「黒百合は私が常世の神に捕縛された際に、激高していた私と共に現世を離れ、私の代わりに常世の神に事情を話してくれたのです」


 そっとまつ毛を伏せた黒桜は、当時を思い出したのか今度は寂しげに笑った。

 黒百合は、黒桜が何故我を忘れるほど激高し、持ち主である主人に仇をなそうとしたのかを常世の神に説明し、減刑を求めたということだ。

 そのときに黒百合自身も、相棒だった筆を焼かれたあとだったという。

 それでも黒百合は、必死に黒桜を助けようと常世の神に縋ったらしい。


「その後、黒百合は聡明さを買われて神成苑に引き取られ、下積みを経て今の大旦那補佐という地位についたと言うわけじゃ」


 補足したぽん太の言葉を聞きながら、何故黒百合が黒桜にああいった態度をとっていたのか、花はようやく合点がいった気がした。

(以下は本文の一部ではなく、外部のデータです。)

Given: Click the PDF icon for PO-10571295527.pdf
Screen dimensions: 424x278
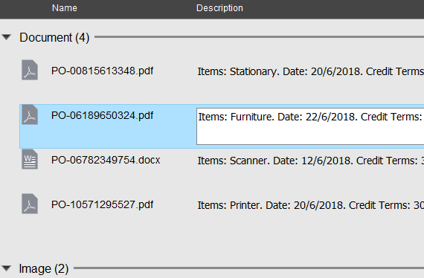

「黒百合さんは、今でも黒桜さんのことを気にかけているんでしょうね……」


 けれど、素直に心配だと口にできる性格ではないのだろう。

 だからわざと黒桜の反発を買うようなことを言っては、黒桜がもう当時のように我を忘れることがないか確認しているに違いない。


「私が情けないばかりに……本当にすみません」


 そして黒桜も、そんな黒百合の思いに気がついているのだ。

 気がついているからこそ黒百合に会うと血気盛んであった昔を思い出し、苦々しい気持ちにもなるのだろう。

(でも、ふたりはなんだかんだ、離れ離れになってからもお互いを気にかけているんだ……)

 花は黒桜と黒百合の関係をとても素敵なものだと思うと同時に、黒百合に言われた言葉を思い出して再び視線を下に落とした。


「……黒百合が花さんに突っかかるのも、つくもの未来を案じてのことなのだと思います」


 そんな花の機微にすぐに気がついた黒桜が、言葉で寄り添う。

 八雲が嫁をとらず、跡取りができなければつくもの未来がどうなるかはわからない。

 そうなれば、つくもの歴代の主人に仕えてきた黒桜は再び持ち主を失うことになるため、黒百合はそれを危惧して花に厳しい言い方をしたのだ──というのが、黒桜なりの見解だった。